I'm working in a VHDL project and I'm facing a problem to calculate the length of vector. I know there is length attribute of a vector but this not the length I'm looking for. For example, I have std_logic_vector

    E : std_logic_vector(7 downto 0);  

then

    E <= "00011010";

so, len = E'length = 8 but I'm not looking for this. I want to calculate len after discarding the left most zeros , so len = 5;

I know that I can use for loop by checking "0"s bits from left to right and stop if "1" bit occur. But that's not efficient, because I have 1024 or more of bits and that will slow my circuit. So is there is any method or algorithm to calculate the length in efficient way? Such as using combinational gates of log(n) level of gates, ( where n = number of bits ).

推荐答案

What you do with your "bit counting" very similar to the logarithm (base 2).

This is commonly used in VHDL to figure out how many bits are required to represent a signal. For example if you want to store up to N elements in RAM, the number of bits required for addressing that RAM is ceil(log2(N)). For this I use:

function log2ceil(m:natural) return natural is
begin -- note: for log(0) we return 0
    for n in 0 to integer'high loop
        if 2**n >= m then
            return n;
        end if;
    end loop;
end function log2ceil;

Usually, you want to do this at synthesis time with constants, and speed is no concern. But you can also generate FPGA logic, if that's really what you want.

As others have mentioned, a "for" loop in VHDL is just used to generate a lookup table, which may be slow due to long signal paths, but still only takes a single clock. What can happen is that your maximum clock frequency goes down. Usually this is only a problem if you operate on vectors larger than 64bit (you mentioned 1024 bits) and clocks faster than 100MHz. Maybe the synthesizer already told you that this is your problem, otherwise I suggest you try first.

Then you have to split up the operation over multiple clocks, and store some intermediate result into a FF. (I would upfront forget about trying to outsmart the synthesizer by rearranging your code. A lookup-table is a table. Why should it matter how you generate the values in this table? But make sure you tell the synthesizer about "don't care" values if you have them.)

If speed is your concern, use the first clock to check all 16bit blocks in parallel (independent of each other), and then use a second clock cycle to combine the results of all 16bit blocks into a single result. If the amount of FPGA logic is your concern, implement a state machine that checks a single 16bit block at every clock cycle.

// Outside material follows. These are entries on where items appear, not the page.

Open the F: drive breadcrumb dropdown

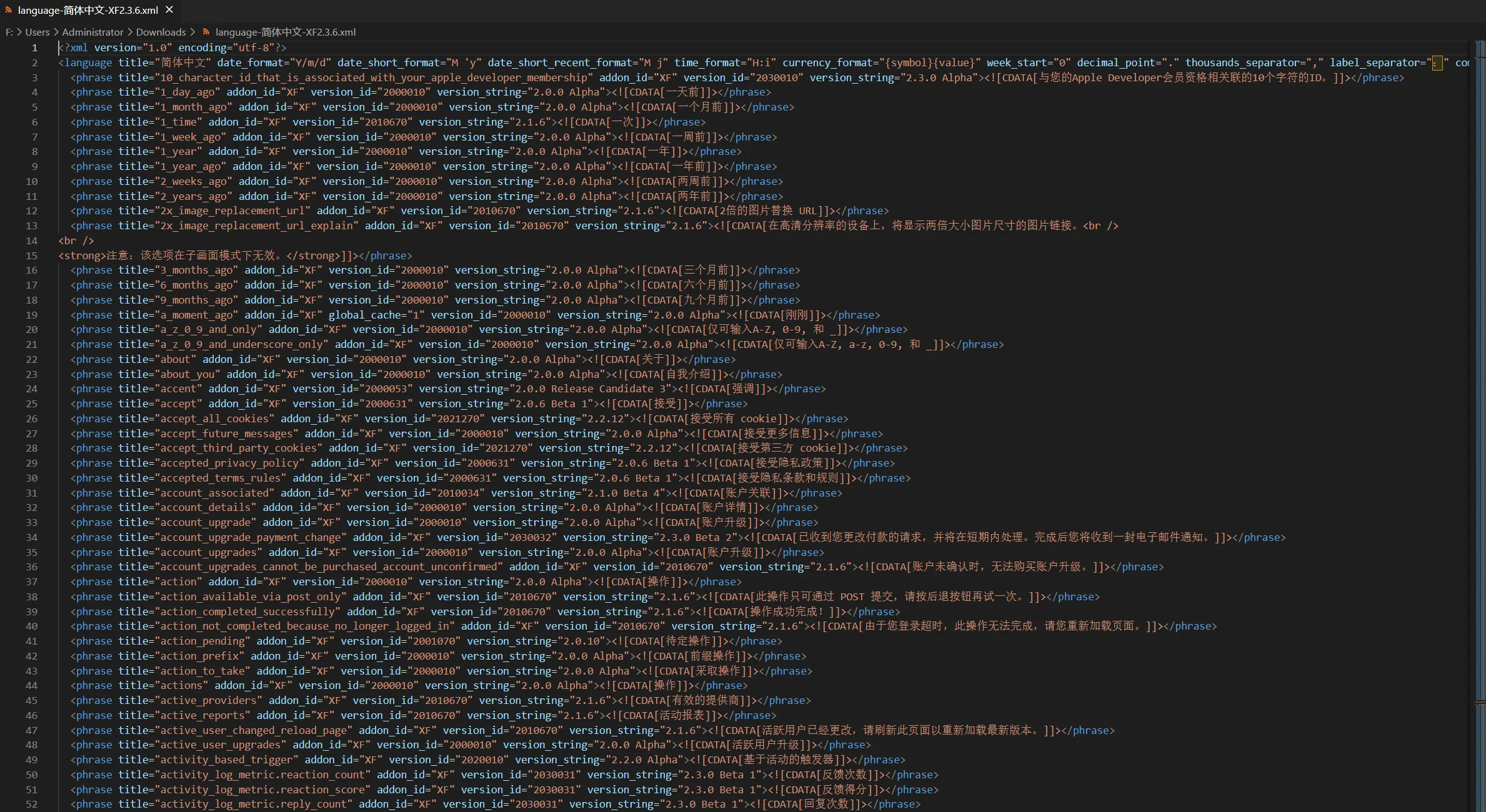tap(9, 32)
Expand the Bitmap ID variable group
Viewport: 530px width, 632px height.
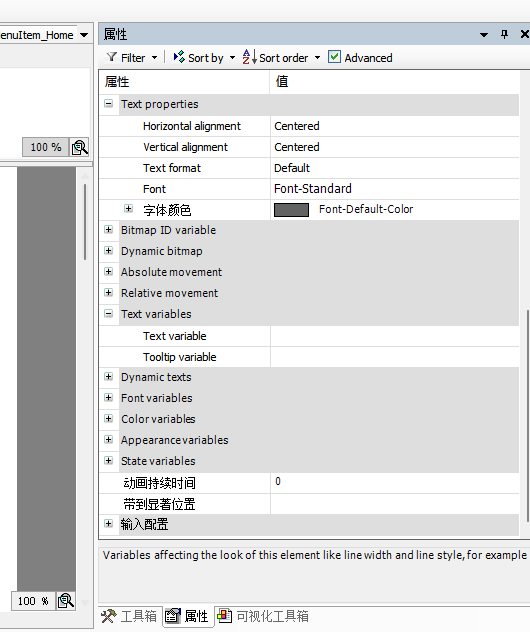(x=108, y=230)
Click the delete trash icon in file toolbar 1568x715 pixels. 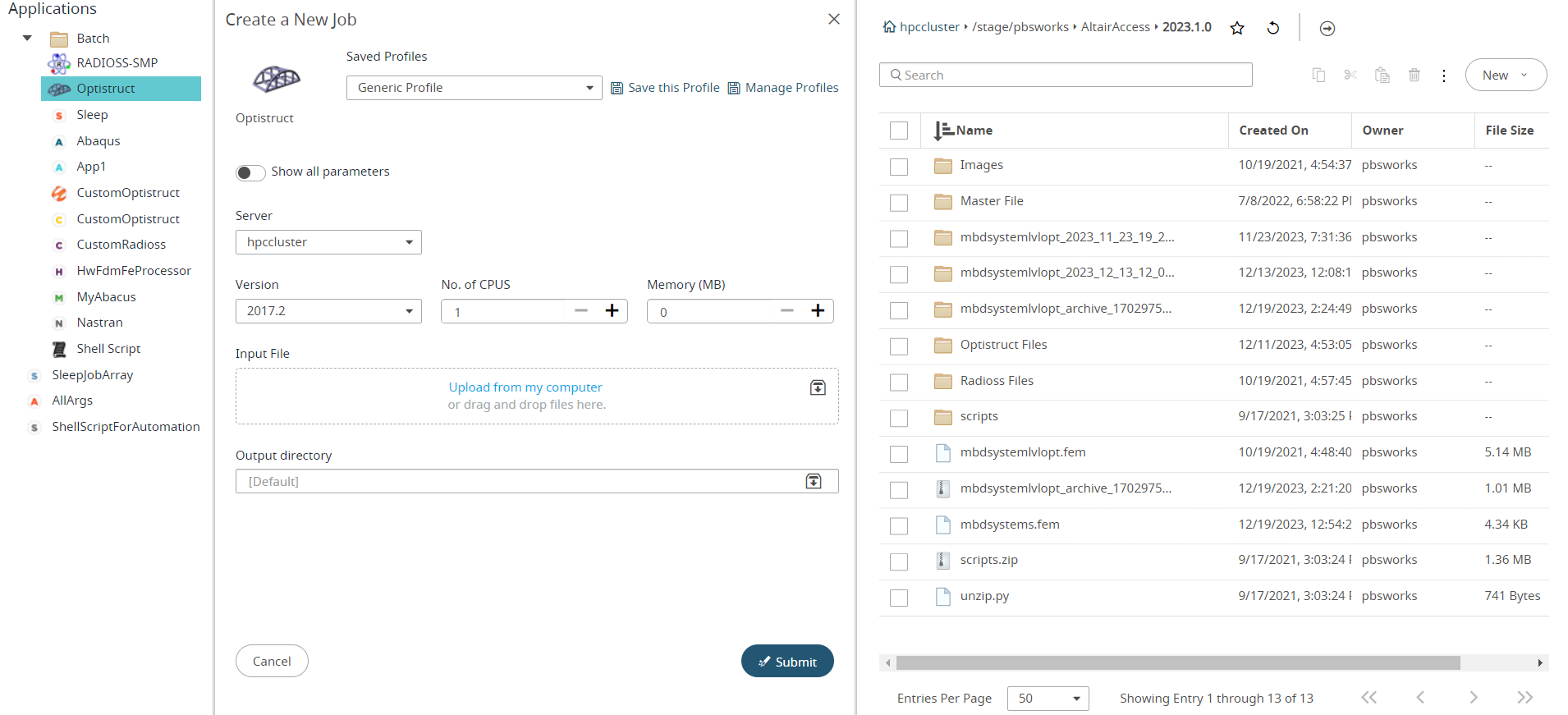tap(1414, 76)
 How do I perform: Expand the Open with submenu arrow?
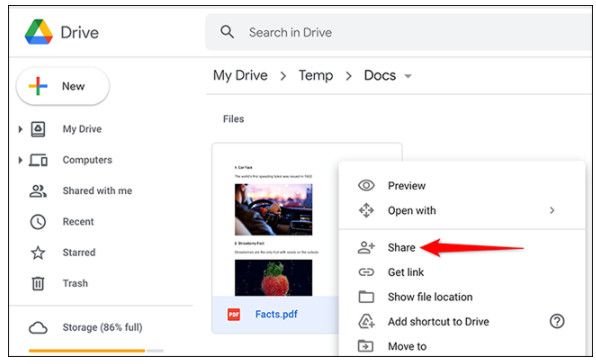(x=552, y=210)
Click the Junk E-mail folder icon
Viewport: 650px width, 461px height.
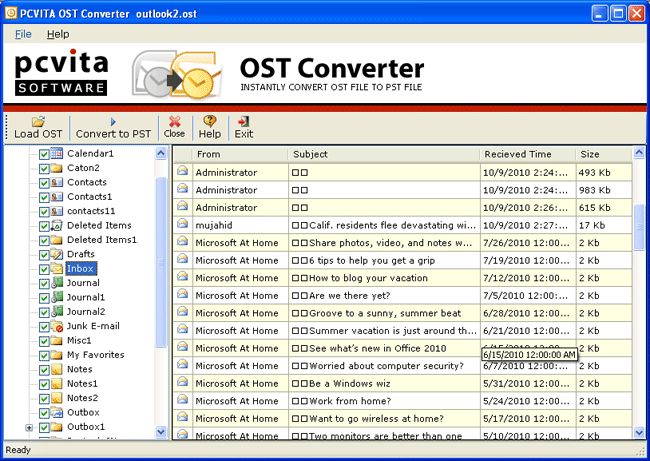pos(57,327)
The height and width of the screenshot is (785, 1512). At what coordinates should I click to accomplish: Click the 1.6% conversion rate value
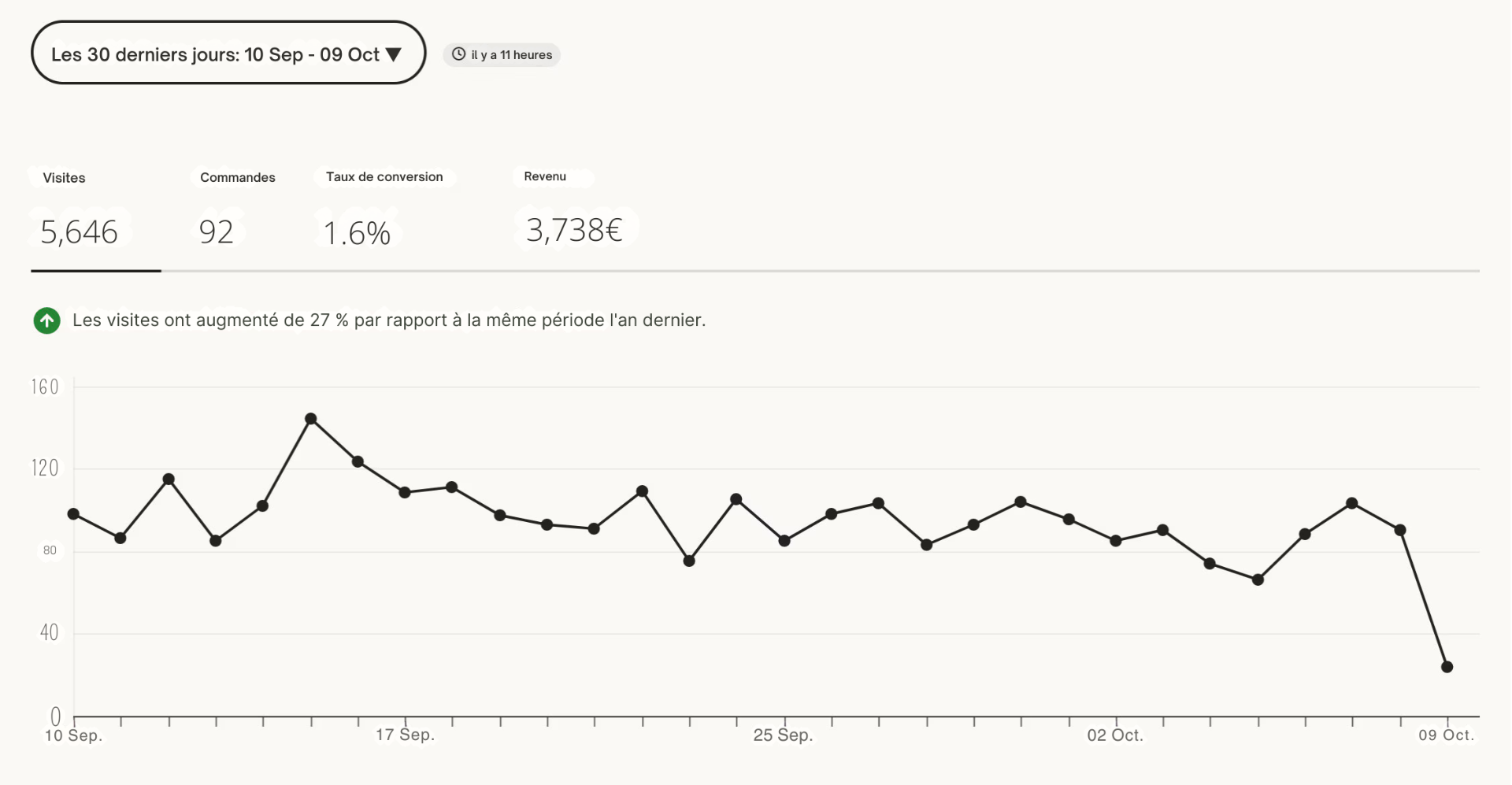pos(358,231)
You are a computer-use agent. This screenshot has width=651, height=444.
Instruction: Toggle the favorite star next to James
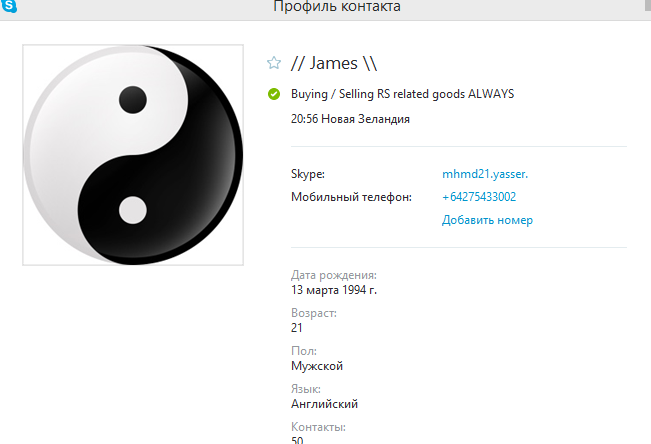click(274, 63)
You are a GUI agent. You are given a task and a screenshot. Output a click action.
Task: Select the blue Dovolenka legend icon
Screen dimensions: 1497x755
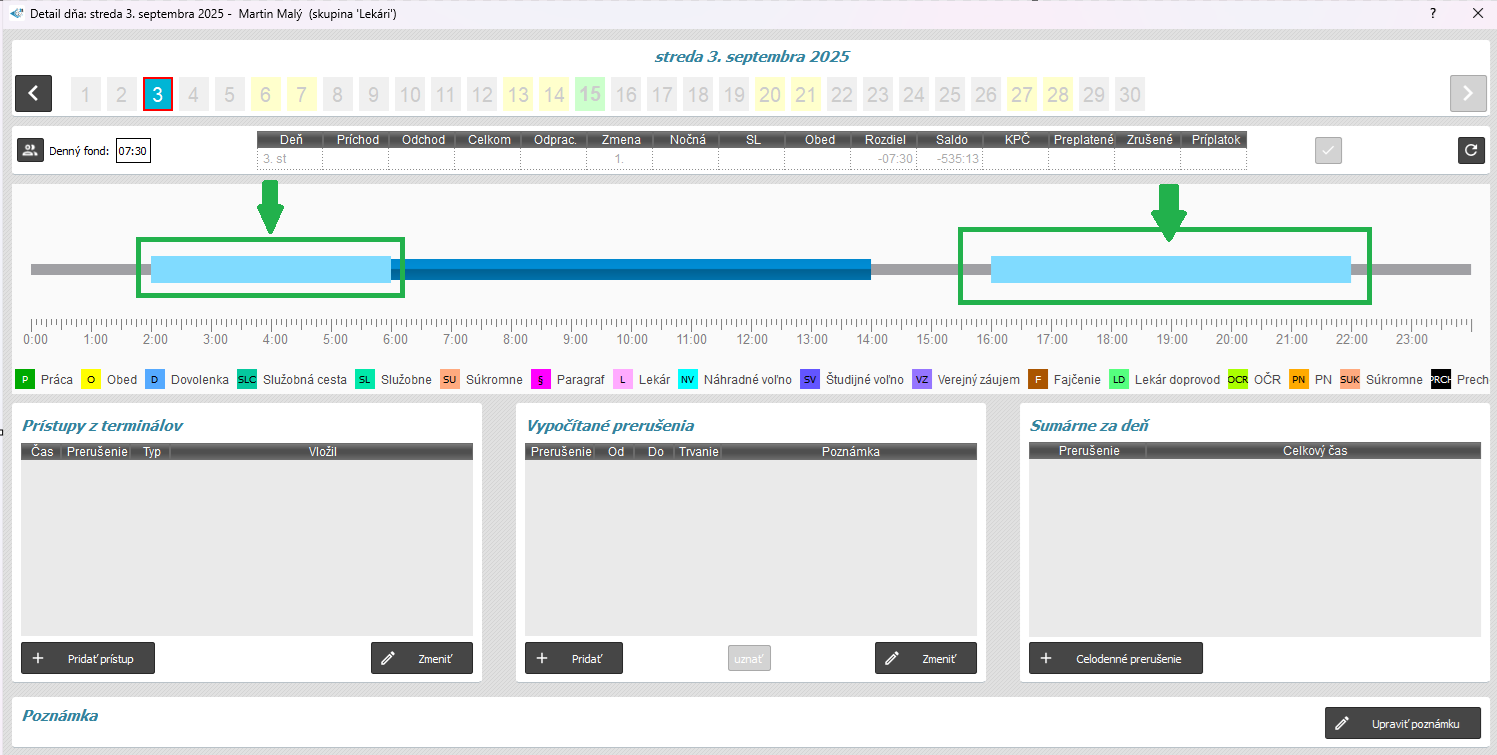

But be careful that you don't re-invent the CPU while doing that.

其他推荐答案

The problem with using a loop is that when you synthesize you might get a very long chain of logic.

Another way to look at your problem is to find the index of the most significant set bit. To do this you can use a priority encoder. The nice thing about this is you can make a large priority encoder by using smaller priority encoders in a tree structure, so the delay is O(log N) instead of O(N).

Here is a 4 bit priority encoder: http://en.wikibooks.org/wiki/VHDL_for_FPGA_Design/Priority_Encoder You can make a 16 bit priority encoder using 5 of these blocks, then a 256 bit encoder from five 16 bit encoders, etc.

But since you have so many bits it is going to be fairly huge.

其他推荐答案

Well, VHDL is not SW, it does not take time to perform an operation like this, it just takes resources from your FPGA.

You can divide your 1024 bits data into 32 bits section and perform an OR between all the bits, this way, you check 32 bits at a time. It is not really necessary since the the for loop would work perfectly fine for what you want to do, just write the code, look for the first 1 in the array and stop the loop and use the loop index number as the pointer to the first 1 in your array. I didn't compile this code, but something like this should work for you:

FirstOne <= 1023;
for i in E'reverse_range loop
  if (E(i) == '1') then
    FirstOne <= i;
    exit;
  end if;
end loop;

It will not be such a big blocks inside an FPGA after all.